- English: Again on Sundays
- Created by: SWR
- Starring: Max Schautzer (1995-2003) Sebastian Deyle (2004) Stefan Mross (2005-)
- Opening theme: Immer wieder Sonntags performed by Stefan Mross
- Country of origin: Germany
- No. of episodes: 10-14

Production
- Production location: Europa-Park
- Running time: 90 minutes

Original release
- Network: Das Erste
- Release: 1995

= Immer wieder Sonntags =

German television entertainment show

Immer wieder Sonntags (Again on Sundays) is a German television entertainment show which is broadcast live every Sunday in the summer months from Europa Park in Rust, in southwestern Germany. The series was first aired in 1995 and is produced by Werner Kimmig GmbH on behalf of Südwestrundfunk (SWR) (southwest Broadcasting). There are usually 10-14 episodes aired during the summer season live from the theme park along with Das Beste aus Immer Wieder Sonntags (The Best of Again on Sundays). In 2002 a winter edition called Immer Wieder Samstags (Again on Saturdays) was broadcast for three Saturdays. The show takes its name and opening song, sung by Stefan Mross, from the 1973 hit by Eurovision singers Cindy & Bert.

==History==
The show has regular guests and revolves around comedy and singers of pop and folk music. First presented by Max Schautzer, the first broadcast was in 1995 and included performances by Roberto Blanco. Sebastian Deyle then took over as the show's presenter; however a decline in ratings resulted in Stefan Mross taking over after one year which resulted in a ratings recovery.
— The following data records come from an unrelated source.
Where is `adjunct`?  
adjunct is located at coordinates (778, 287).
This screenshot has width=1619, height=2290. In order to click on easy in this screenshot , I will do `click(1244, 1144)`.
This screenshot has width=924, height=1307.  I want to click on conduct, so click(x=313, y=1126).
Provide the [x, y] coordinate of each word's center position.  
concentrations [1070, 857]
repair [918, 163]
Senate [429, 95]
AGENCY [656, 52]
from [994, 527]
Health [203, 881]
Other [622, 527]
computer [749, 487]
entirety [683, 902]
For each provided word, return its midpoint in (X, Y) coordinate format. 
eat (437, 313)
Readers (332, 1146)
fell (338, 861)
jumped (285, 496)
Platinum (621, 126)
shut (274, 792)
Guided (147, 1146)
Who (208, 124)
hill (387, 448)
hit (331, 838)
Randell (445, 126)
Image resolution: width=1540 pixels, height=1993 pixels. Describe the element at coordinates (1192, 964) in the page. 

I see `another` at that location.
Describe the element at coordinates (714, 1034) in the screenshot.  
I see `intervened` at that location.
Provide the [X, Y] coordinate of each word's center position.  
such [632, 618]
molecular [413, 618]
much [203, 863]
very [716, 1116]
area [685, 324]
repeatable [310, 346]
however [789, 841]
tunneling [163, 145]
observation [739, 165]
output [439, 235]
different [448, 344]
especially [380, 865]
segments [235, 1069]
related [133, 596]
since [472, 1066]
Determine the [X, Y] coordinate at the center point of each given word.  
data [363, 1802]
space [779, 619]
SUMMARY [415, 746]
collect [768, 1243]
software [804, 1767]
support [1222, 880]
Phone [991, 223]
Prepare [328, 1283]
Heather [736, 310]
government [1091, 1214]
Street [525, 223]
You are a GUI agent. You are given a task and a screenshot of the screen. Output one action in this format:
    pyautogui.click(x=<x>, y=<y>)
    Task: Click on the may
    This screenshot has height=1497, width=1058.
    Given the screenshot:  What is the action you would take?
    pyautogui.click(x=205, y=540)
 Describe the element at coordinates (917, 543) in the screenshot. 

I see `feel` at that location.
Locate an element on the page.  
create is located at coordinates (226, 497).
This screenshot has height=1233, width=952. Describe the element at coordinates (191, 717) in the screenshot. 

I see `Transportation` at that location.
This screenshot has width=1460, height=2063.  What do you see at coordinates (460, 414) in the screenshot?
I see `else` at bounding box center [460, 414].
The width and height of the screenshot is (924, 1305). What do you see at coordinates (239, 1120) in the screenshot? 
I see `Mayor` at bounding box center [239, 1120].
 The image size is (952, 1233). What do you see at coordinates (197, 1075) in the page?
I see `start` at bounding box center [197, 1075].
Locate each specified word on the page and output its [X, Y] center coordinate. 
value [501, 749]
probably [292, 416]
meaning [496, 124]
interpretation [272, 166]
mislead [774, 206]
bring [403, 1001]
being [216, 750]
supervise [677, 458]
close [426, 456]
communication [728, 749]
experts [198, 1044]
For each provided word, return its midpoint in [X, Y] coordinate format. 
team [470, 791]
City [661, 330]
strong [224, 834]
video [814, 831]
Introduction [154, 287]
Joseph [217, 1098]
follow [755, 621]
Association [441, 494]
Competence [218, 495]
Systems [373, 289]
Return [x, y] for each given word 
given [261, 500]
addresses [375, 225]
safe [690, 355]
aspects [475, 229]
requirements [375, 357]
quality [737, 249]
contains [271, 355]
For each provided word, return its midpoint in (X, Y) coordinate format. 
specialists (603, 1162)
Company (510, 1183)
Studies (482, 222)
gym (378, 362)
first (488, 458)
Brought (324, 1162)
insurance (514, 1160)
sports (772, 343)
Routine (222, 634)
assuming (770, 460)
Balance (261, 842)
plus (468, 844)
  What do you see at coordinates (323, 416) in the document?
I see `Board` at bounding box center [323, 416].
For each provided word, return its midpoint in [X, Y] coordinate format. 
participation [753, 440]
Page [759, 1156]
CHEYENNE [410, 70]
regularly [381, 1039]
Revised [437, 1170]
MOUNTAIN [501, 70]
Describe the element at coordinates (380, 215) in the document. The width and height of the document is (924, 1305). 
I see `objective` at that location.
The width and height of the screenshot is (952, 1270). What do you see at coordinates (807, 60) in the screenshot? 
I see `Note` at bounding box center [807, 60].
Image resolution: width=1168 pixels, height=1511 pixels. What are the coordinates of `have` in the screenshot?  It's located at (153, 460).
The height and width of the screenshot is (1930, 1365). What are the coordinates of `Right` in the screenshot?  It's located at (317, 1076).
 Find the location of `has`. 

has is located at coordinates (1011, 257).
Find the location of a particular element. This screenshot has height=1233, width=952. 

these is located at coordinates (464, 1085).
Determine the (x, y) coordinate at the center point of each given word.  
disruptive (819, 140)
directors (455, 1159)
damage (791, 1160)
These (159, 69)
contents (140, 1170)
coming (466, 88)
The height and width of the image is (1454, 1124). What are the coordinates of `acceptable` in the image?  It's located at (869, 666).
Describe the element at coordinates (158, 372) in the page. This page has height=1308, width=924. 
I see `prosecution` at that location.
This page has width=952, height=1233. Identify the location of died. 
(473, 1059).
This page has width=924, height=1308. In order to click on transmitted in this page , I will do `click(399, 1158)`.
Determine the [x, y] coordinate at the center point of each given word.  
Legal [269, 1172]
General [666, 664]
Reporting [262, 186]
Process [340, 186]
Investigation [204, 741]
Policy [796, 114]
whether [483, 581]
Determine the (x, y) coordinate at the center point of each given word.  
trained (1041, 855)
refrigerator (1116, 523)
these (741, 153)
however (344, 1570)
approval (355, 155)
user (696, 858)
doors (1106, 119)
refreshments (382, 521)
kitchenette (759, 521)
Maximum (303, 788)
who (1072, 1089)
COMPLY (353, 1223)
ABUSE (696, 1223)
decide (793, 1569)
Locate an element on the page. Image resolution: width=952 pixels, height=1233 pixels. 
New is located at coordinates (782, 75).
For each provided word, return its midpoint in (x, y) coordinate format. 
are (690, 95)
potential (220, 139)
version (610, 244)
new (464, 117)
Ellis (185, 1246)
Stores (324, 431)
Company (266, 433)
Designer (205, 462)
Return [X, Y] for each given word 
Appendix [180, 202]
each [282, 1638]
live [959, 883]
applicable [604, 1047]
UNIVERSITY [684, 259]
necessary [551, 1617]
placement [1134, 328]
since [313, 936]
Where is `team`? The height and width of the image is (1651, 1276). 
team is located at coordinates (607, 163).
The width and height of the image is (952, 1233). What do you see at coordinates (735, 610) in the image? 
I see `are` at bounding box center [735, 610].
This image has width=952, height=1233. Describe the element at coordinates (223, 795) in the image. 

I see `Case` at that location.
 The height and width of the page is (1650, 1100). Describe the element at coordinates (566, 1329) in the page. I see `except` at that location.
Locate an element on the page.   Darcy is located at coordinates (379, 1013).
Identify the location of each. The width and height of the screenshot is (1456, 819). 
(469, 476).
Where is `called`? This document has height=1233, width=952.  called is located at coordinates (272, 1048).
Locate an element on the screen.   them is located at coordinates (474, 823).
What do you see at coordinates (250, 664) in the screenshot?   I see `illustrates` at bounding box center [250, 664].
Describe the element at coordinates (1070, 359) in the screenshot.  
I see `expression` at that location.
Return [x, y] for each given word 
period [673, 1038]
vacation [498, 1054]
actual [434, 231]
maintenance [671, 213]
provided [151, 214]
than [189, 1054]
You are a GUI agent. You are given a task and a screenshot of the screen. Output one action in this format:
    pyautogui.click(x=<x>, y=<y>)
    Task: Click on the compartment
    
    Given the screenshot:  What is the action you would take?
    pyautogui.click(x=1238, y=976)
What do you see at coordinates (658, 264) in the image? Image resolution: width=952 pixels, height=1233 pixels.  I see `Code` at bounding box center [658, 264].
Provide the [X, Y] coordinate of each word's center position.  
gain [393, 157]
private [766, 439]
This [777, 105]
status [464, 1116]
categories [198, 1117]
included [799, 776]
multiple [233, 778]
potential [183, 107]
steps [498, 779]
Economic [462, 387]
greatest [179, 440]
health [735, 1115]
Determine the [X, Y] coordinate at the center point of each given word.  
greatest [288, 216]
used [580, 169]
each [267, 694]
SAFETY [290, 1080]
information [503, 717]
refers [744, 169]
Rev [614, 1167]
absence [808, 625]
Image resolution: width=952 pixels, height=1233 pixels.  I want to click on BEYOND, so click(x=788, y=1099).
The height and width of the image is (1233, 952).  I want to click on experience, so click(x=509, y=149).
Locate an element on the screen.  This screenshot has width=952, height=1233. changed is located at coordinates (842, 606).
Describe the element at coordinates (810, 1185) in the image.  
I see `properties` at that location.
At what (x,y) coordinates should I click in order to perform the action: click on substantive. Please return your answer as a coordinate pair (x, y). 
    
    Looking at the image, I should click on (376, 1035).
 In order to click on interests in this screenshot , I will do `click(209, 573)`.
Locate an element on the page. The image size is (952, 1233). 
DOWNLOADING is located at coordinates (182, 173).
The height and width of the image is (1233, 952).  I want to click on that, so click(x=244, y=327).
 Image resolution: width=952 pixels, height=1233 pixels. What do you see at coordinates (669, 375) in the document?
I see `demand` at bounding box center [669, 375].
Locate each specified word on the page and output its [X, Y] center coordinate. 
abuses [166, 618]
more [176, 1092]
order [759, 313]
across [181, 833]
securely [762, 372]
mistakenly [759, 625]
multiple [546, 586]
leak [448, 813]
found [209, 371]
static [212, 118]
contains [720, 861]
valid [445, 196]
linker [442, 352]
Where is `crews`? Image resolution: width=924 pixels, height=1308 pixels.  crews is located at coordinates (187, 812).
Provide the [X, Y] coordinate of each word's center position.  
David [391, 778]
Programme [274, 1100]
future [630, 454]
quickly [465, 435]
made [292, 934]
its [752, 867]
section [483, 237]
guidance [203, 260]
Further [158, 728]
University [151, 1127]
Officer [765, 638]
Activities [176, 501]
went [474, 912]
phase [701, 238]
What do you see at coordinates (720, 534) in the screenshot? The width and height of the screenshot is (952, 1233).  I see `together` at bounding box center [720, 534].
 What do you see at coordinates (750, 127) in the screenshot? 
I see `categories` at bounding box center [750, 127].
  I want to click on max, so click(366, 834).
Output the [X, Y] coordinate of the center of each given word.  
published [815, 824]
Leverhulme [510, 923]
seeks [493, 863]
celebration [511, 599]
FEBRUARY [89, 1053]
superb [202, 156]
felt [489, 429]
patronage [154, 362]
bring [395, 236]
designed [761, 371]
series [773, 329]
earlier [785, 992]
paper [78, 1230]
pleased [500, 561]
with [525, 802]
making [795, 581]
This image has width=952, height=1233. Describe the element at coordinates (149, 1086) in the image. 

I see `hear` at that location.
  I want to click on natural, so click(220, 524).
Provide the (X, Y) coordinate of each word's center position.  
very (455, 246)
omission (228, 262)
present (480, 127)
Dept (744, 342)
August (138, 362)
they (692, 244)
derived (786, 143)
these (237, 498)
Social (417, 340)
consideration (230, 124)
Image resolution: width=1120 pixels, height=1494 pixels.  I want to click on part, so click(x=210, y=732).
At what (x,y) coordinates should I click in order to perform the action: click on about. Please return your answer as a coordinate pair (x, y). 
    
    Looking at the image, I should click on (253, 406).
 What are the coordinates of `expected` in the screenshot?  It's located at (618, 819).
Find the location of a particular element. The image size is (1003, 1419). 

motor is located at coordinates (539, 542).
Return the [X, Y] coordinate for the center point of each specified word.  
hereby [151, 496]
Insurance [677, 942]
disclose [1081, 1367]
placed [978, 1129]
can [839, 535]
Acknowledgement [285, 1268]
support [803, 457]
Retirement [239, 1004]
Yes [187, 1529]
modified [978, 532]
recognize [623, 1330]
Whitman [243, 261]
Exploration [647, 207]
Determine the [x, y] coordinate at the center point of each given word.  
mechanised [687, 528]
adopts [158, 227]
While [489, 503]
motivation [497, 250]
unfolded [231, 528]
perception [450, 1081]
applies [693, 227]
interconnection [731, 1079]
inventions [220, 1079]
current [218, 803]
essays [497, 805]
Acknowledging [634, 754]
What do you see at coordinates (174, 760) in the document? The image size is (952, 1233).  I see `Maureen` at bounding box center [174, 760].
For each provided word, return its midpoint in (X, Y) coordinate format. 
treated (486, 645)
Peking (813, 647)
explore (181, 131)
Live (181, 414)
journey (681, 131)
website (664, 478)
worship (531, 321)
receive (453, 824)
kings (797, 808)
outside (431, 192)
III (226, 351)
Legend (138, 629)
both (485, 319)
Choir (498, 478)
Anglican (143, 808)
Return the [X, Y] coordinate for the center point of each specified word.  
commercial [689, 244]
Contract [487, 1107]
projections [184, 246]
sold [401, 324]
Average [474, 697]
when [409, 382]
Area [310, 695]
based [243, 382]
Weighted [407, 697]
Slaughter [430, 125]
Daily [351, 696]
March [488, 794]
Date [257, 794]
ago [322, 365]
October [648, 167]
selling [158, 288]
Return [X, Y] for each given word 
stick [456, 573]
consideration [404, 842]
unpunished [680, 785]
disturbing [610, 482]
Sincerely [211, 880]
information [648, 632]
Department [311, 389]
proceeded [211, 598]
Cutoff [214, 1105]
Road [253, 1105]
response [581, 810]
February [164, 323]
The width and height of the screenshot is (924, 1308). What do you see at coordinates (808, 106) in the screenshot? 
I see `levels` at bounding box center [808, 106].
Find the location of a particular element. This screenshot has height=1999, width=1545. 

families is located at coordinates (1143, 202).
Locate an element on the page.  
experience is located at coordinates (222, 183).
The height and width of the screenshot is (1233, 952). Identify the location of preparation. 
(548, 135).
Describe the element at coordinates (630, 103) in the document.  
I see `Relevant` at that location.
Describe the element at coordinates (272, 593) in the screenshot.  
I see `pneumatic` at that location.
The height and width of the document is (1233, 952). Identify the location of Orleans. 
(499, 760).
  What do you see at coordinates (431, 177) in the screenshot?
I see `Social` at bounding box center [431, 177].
In 2010, Axel Bulthaupt presented an episode in August when Mross was absent for private reasons.

During a live show on 10 August 2014, Mross was forced to leave the stage after chili tasting on various levels of the Scoville scale. He later collapsed behind the stage due to circulatory failure and had to be taken to hospital. The remainder of the show was taken over by performing guests Marc Pircher and Guido Cantz.

In 2014, the show celebrated its 10th anniversary of broadcasting, with Mross as the host, by airing three episodes for a longer air time of 120 minutes on 31 August and 7 and 14 September. On 5 October, "Immer wieder Stefan – Die große Jubiläumsshow" (Again and again, Stefan — the big anniversary show) was broadcast.

==Summer hit winners==
Since 2007, each show has crowned a Sommerhitkönig/königin (Summer Hit King/Queen) were singers and groups compete for the title, with 2 winners being determined by viewers voting by telephone. Previous winners include Rico Seith.